The Benchmarks That Actually Matter
Not all coding benchmarks are equal. Understanding what each one tests helps you interpret model claims correctly.
HumanEval
HumanEval is OpenAI's dataset of 164 Python coding problems. Each problem provides a function signature, a docstring, and a set of unit tests. The model must complete the function. Pass@1 measures how often the model solves it correctly on the first attempt.
HumanEval scores for top models (approximate, May 2026): Claude 3.5 Sonnet 92%, GPT-4o 90.2%, Gemini 1.5 Pro ~87%. The problems are well-defined and relatively contained. HumanEval is useful for measuring basic coding ability but does not reflect the complexity of real software engineering.
SWE-Bench Verified
SWE-Bench uses real GitHub issues from popular open-source Python repositories. The task is to generate a code patch that resolves the issue and passes the repository's test suite. SWE-Bench Verified is a curated subset with issues confirmed to be reproducible and well-specified.

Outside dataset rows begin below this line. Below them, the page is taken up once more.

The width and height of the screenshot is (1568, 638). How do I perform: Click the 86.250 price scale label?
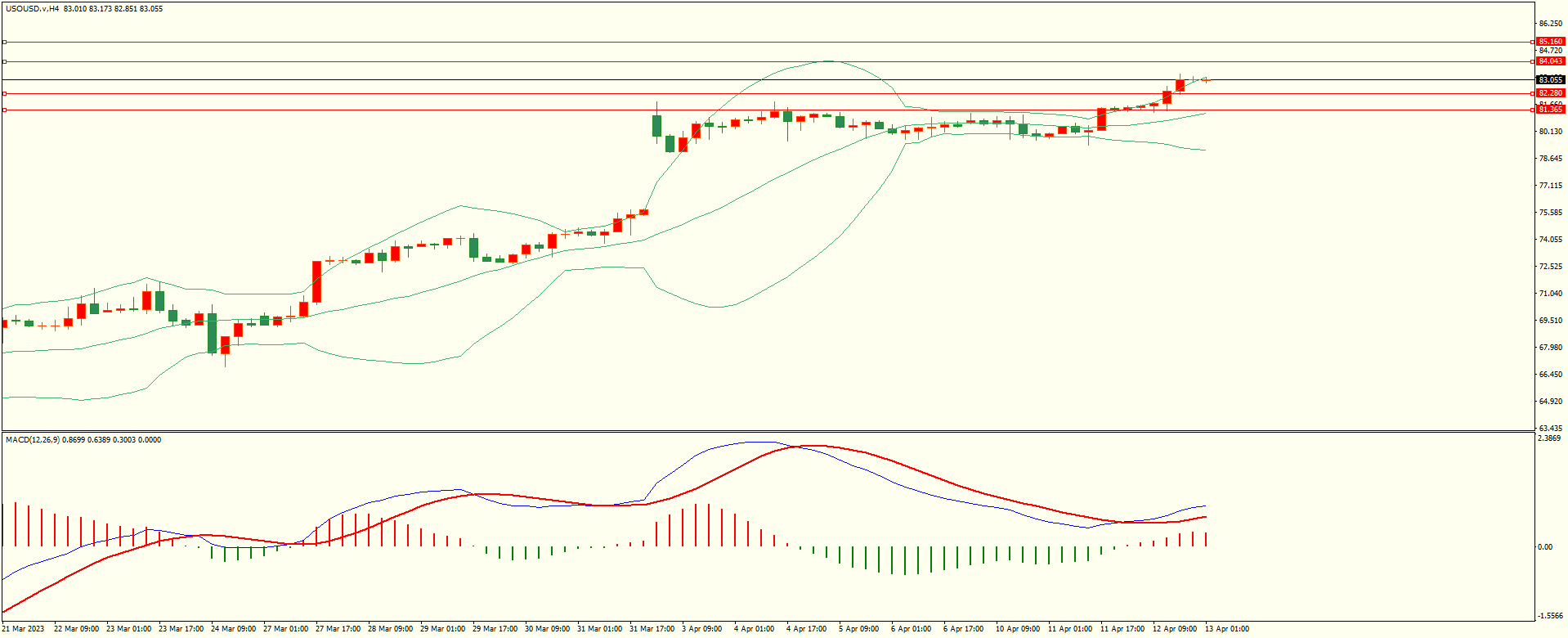[1550, 24]
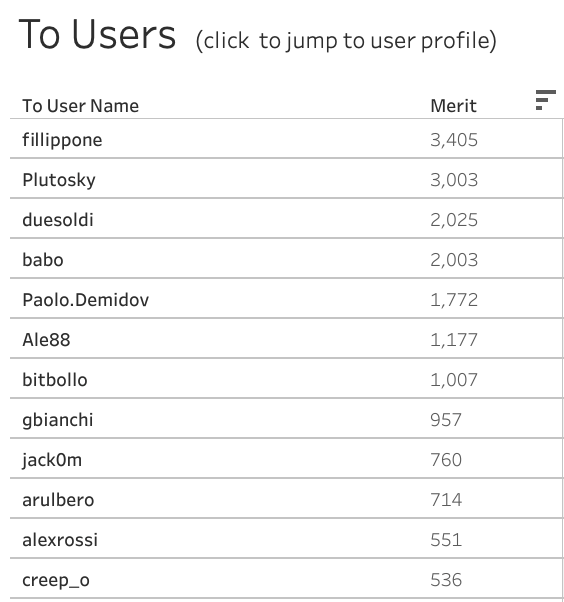Image resolution: width=564 pixels, height=602 pixels.
Task: Select the 3,405 merit value cell
Action: point(454,140)
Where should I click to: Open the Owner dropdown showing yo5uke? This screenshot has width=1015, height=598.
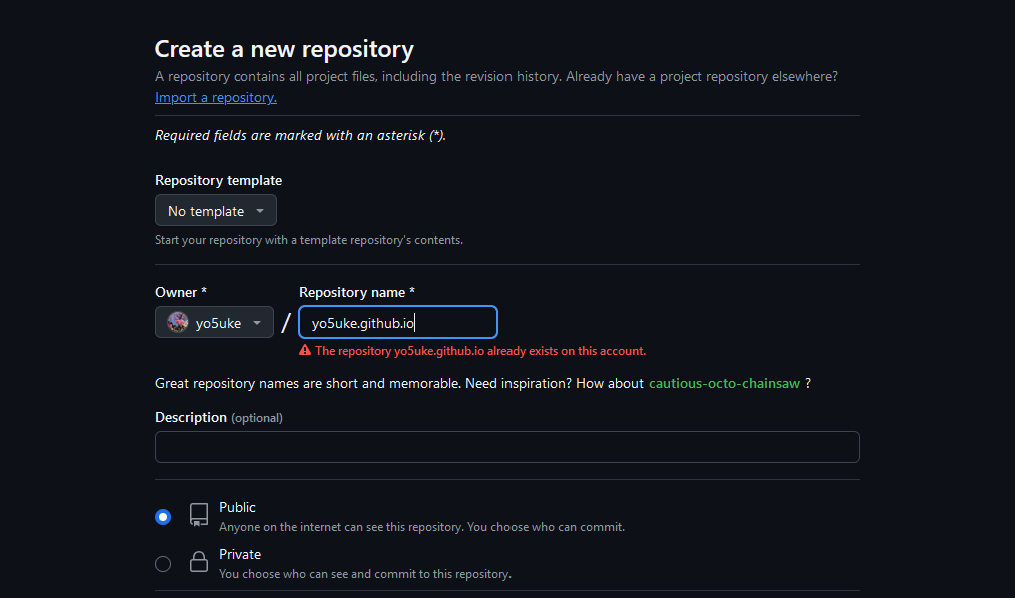214,322
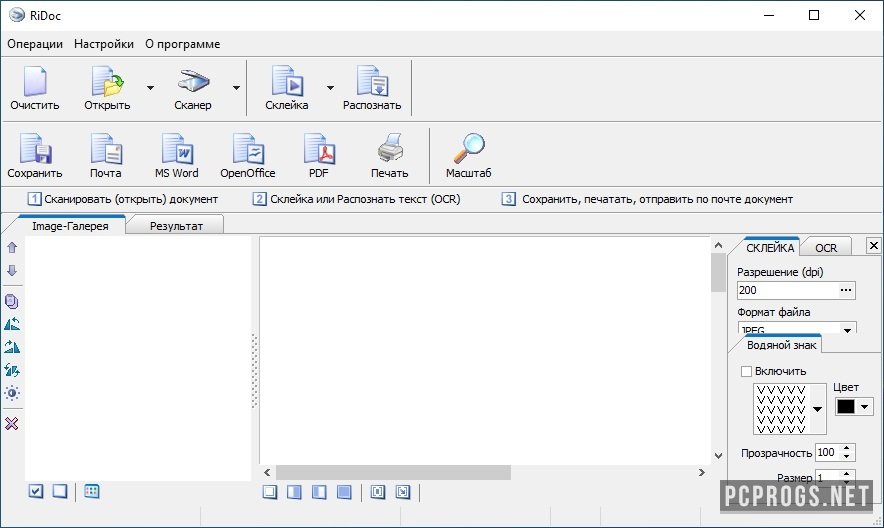884x528 pixels.
Task: Click the select-all checkmark button below gallery
Action: (x=36, y=491)
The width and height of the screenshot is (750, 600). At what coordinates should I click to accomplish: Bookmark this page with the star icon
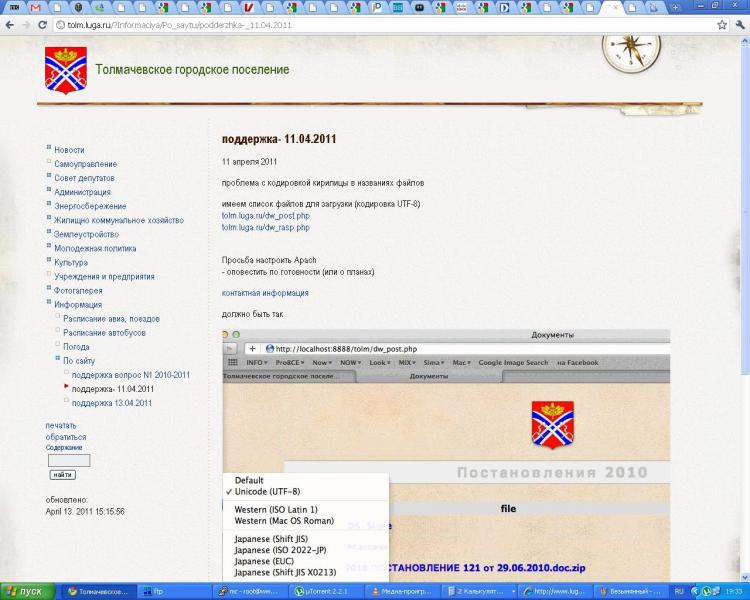tap(721, 24)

This is a much harder benchmark than HumanEval. Success requires understanding an existing codebase, finding the source of a bug, writing a correct fix, and passing tests. Claude 3.5 Sonnet's ~49% on SWE-Bench Verified is the strongest published score for a production API model as of May 2026. GPT-4o is around 38%.
MBPP
Mostly Basic Programming Problems (MBPP) tests Python function generation across a wider range of problem types than HumanEval. It includes 374 crowd-sourced problems at varying difficulty levels. Top models score 85-90% on MBPP.
LiveCodeBench
LiveCodeBench tests recent competitive programming problems from LeetCode, AtCoder, and CodeForces. Because problems are pulled from after model training cutoffs, this benchmark is more resistant to data contamination (models memorizing test answers during training). It is a stronger signal of true generalization ability.
Why Code Generation Is Different from Text Generation
Generating code is fundamentally different from generating prose in several important ways.
Correctness is verifiable. Code either runs or it does not. Functions either pass tests or they fail. This is different from text, where quality is subjective. The verifiability of code means we can measure coding benchmarks more objectively than writing benchmarks.
Syntax errors are objectively wrong. A mismatched bracket or a missing import is unambiguously incorrect. Models rarely produce basic syntax errors at this point, but they do produce code that is syntactically valid and semantically wrong.
Security vulnerabilities are invisible to casual review. A model might write code that looks correct and passes tests but contains a SQL injection vulnerability, an insecure deserialization path, or a race condition. These are not detectable by running the code in a test environment.
Library knowledge decays. APIs change. A model trained on code from 2023 may generate function calls that no longer exist in the current version of a library. This gets worse as time passes from the training cutoff.